Construction - Unlike Omar, I really like that the paragraphs in both halves match up. I found myself going back to reread your origin point (which is good - I did this b.c. I was interested, not b.c. I was confused)
ReplyDeleteI found that the beginning paragraph is not as strong as the rest of the piece. There are too many short they sentences and does not draw the reader in as well as it could. Two ideas for the introduction - you could start the paragrap with "They pretend and I pretend" and cut out the first few senteces or it could work to start with a sentence similar to the lines "you wanted the truth" "didn't you" (some little sentece about peo. making assumptions or always wanting the truth or something similar)
In para 3 - you use the word "character" but the word has multiple meanings (it could be letters, peo. in a book, your personal character, a person in general etc.) It would be stronger and easier to understand if the reader could tell exactly what you were talking about. I was lost throughout that paragraph b.c. I couldn't tell what you were talking about
For the paragraphs about happiness and defintions - in the 2nd part you say "happiness has no definition" and I think it could add a lot to the piece if you put in a dictionary definition of happiness or your definition of happiness - i love when you make a point and then disprove it and this could make that notion stronger
For what Gerson and Omar were saying about specific details - I love the points where you give little descriptions of your idea like describing trust as "a parent's smile" and "eyes closing and the brow unfurrowing". These small two word images give the reader an image to hold onto and I think it would be stronger if you added more of these. For example, I think you should add some of these in para 7 of parts 1 & 2.

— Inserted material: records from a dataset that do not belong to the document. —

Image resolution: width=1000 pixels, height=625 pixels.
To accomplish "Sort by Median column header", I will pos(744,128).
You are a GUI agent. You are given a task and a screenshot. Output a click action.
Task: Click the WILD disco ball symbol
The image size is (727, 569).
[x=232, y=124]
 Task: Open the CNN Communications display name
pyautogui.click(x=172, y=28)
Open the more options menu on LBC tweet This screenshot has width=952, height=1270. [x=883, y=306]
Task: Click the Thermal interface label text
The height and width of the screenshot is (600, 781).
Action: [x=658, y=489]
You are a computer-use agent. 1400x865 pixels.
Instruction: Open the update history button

There are a few points in the main paragraphs where you used the word "you" or kept things very general by using the word "the" - in the lines "you wanted the truth" "didn't you" you ask the reader to own and admit their emotions - the piece would be much stronger if you did the same thing in your paragraphs. Just changing it to the word "I" would add a lot to your writing.
Finally, I love the ending and (unlike Omar) really like the pieces about bravery and trust
Halloo, just intruding.
ReplyDeleteI think I really like this piece but there's no way for me to be sure. When I take your essay at face value, I really enjoy it. Your wordsmithing is exquisite and a joy to read. Each paragraph taken individually is a little piece of wisdom wrapped in phrasing that approaches poetry. However, I find that when I try to bring all these puzzle pieces together into one, they don't fit together. I don't see much of a connection here, and what I think of it now is that it might be some kind of stream-of-consciousness kind of thing. What I think I see is that you're trying to show the "you" in "you wanted the truth" that THEY CAN'T HANDLE THE TRUTH! But like I said, I can't be sure, because when I try to take this piece as a whole I go cross-eyed and I don't think I could figure it out without a travel guide and a decoder ring.
As I said earlier, I think your rhetorical style and your word choice nears perfection. The only section in which this majorly falters is the first one about bravery, the one that starts, "every act of bravery is..." It confuses me. How can bravery fill something or replace something if bravery is not? Anyway.
I find myself re-reading and re-re-reading to figure something out and the net keeps coming up empty. To sum things up, I guess I'm hoping for something that combines the success of your style with more overall continuity. And I definitely understand that that's quite the tall order. Just be careful with trying too hard, like Omar said. "Out there" is refreshing, but there's a limit.